**PROVIDED MATERIAL**
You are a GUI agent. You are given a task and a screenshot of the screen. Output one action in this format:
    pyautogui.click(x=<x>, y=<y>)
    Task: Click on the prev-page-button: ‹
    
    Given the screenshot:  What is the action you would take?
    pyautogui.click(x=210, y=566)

**YOUR TASK**
Please print every line of the material above again, unchanged and in the same order.

**SOLUTION TO THE EXERCISE**
You are a GUI agent. You are given a task and a screenshot of the screen. Output one action in this format:
    pyautogui.click(x=<x>, y=<y>)
    Task: Click on the prev-page-button: ‹
    
    Given the screenshot:  What is the action you would take?
    pyautogui.click(x=210, y=566)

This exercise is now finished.